10  Sapiens: A Graphic History, Volume 1, The Birth of Humankind by Yuval Noah Harari and David Vandermeulen, and illustrator Daniel Casanave (Jonathon Cape, $48, 11+)

Graphic version of the mega-hit book Sapiens, which somehow was first published a whole decade ago.


1  Adventures of Mittens by Silvio Bruinsma & Phoebe Morris (Penguin, $20, 3+) 

Merry Christmas, all of the children of Wellington. 

2  Atua: Māori Gods & Heroes by Gavin Bishop (Puffin, $40, all ages)

3  Skinny Dip: Poetry edited by Susan Paris & Kate De Goldi (Annual Ink, $30, 10+) 

Warning to Aucklanders: these poems (about school) will make you extremely nostalgic for normality. 

4  The Tiny Woman’s Coat by Joy Cowley, illustrated by Giselle Clarkson (Gecko Press, $25, all ages) 

Enthusiastically recommended by a panel of expert judges – my six-year-old, my two-year-old, and me. The tiny woman has a huge snail friend and there are massive ploppy raindrops and a mushroom repurposed as an umbrella. 

3  The Boy, the Mole, the Fox and the Horse by Charles Mackesy (Ebury Press, $40, all ages)

Wellington loves these wise little pen-and-ink critters almost as much as it loves Mittens.

6  Te Tuna Wātakirihi Me Ngā Tamariki o Te Tiriti o Toa (Watercress Tuna and the Children of Champion Street) by Patricia Grace, illustrated by Robyn Kahukiwa (Pengun, $20, all ages) 

Twenty bucks has never bought you a better picture book. Get amongst. 

7  Charlie Tangaroa & the Creature from the Sea by TK Roxborogh, illustrated by Phoebe Morris (Huia, $25, 9+) 

Newly-crowned winner of the Margaret Mahy Book of the Year; a very good story about a boy who lives in a tiny coastal town and has a big (supernatural) adventure. 

8  Red, White & Royal Blue by Casey McQuiston (St Martin’s Griffin, $33, 16+) 
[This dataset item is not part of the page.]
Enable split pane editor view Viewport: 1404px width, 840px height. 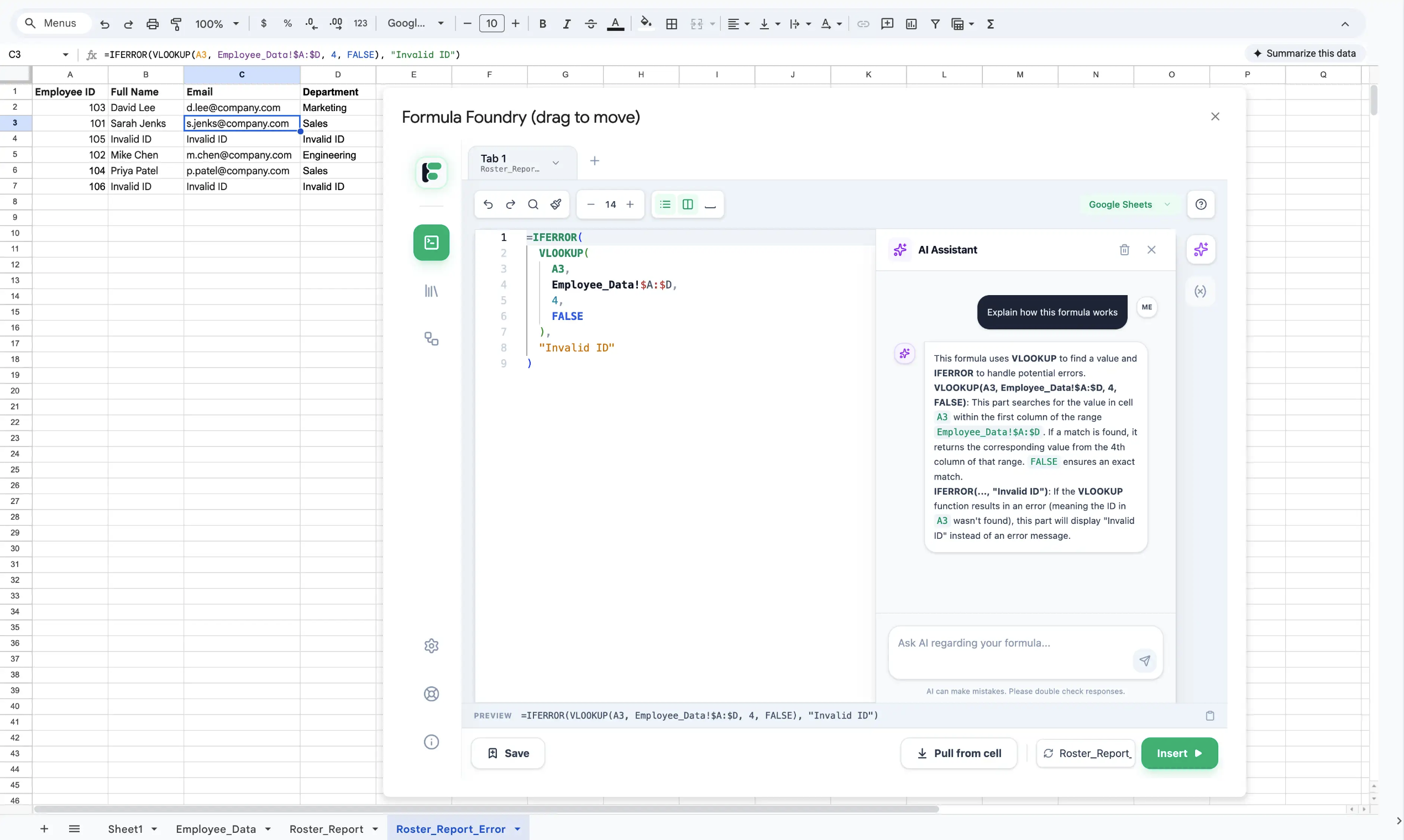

Is there a movie of this? There must be one in the works (indeed there is – ed.). Plot: the hot son of the US President falls in love with the hot prince of England, politics and angst and lots of hot pashing ensue. 

9  The Hug Blanket by Chris Gurney, illustrated by Lael Chisholm (Scholastic, $22, all ages) 

An earnest, sweet and rather long picture book about a grandmother who adores her grandchildren, takes them on lovely low-key adventures, and knits special blankets for them. When she dies, the children are disoriented and sad, but the blankets are a huge comfort. 

10  One Last Stop by Casey McQuiston (Piatkus, $35, 16+) 

Not as good as Red, White & Royal Blue but still really really good! This one’s about a teenage girl who falls for another girl on the subway. Involves time travel, pancakes and an amazing cast of flatmates.

Keep going!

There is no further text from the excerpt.